Block of voltage‐dependent K+ channels in insect muscle by the diacylhydrazine insecticide RH‐5849, 4‐aminopyridine, and quinidine

Abstract

AbstractIn calcium‐free saline, voltage‐clamped ventral longitudinal muscles of housefly larvae have maintained (IK) and transient (IA) voltage‐dependent K+ currents. With 500 ms conditioning pulses, inactivation of IA had a midpoint at −53 mV and changed e‐fold in 3.46 mV. IA inactivated completely at −40 mV, with a time constant of 71 ms, allowing the effects of various K+ channel blockers to be studied on IK in isolation. RH‐5849 (1,2‐dibenzoyl‐1‐tert‐butylhydrazine), a novel insect growth regulator, induces a lethal premature molt in insect larvae by mimicking the action of the molting hormone at ecdysone receptors. RH‐5849 also causes acute neurotoxicity in some insects by selectively blocking of IK in nerve and muscle.

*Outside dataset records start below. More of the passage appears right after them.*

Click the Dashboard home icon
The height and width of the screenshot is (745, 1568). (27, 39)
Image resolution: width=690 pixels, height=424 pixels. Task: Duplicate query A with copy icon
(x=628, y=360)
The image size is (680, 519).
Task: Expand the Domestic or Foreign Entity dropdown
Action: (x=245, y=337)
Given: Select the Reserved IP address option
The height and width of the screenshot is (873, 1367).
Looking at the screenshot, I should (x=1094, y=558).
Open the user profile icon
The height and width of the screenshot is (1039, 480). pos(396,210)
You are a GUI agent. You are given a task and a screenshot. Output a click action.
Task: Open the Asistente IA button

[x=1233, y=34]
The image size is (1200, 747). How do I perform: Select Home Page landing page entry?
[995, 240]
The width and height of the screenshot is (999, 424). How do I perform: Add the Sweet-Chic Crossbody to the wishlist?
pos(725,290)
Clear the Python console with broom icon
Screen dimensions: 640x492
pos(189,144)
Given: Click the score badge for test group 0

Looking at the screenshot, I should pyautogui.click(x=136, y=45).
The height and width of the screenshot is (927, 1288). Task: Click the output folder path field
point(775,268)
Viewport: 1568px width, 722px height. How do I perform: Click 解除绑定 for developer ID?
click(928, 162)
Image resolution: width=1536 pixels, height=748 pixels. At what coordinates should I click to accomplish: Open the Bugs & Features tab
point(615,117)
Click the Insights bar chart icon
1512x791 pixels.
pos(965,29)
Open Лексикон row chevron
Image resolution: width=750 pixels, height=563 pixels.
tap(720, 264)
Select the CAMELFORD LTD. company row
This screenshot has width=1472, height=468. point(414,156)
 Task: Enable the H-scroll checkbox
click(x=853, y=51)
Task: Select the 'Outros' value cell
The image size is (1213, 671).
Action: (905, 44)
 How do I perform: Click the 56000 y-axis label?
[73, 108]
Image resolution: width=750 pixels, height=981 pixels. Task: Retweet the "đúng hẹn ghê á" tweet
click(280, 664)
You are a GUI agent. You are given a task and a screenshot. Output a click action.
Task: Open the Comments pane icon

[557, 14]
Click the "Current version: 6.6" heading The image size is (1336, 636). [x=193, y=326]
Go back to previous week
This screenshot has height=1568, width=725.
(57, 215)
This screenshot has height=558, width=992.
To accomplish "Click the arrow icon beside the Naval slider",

While most channel blockers have a Hill coefficient near 1, consistent with a simple one molecule per channel block mechanism, RH‐5849 and the analog RH‐1266 were found in the present study to block IK channels in insect muscle with a Hill coefficient of 1.5. The lC50 (concentration that caused 50% block) for block of IK was 59 μM for RH‐5849 and 40 μM for RH‐1266. While tetraethylammonium blocked IK by only 20% at 100 mM, 4‐aminopyridine blocked the current with an lC50 of 1.2 mM and a Hill coefficient of 0.97. Quinidine was the most potent blocker of IK in this study, with an lC50 of 20 μM. Block of IK by either RH‐5849 or 4‐aminopyridine was independent of test pulse potential, but block by quinidine increased with depolarization. Block of IK by RH‐5849 and quinidine was time dependent, suggesting an open channel block mechanism, but the time course was too fast relative to channel activation for kinetic analysis. The lC50 for block of IK by RH‐5849 decreased with temperature, with a Q10 of 0.52. IA was also blocked by RH‐5849, but was less sensitive than IK. The lC50 for block of IA by RH‐5849 was 775 μM, 13‐fold higher than the lC50 for block of IK. © 1992 Wiley‐Liss, Inc.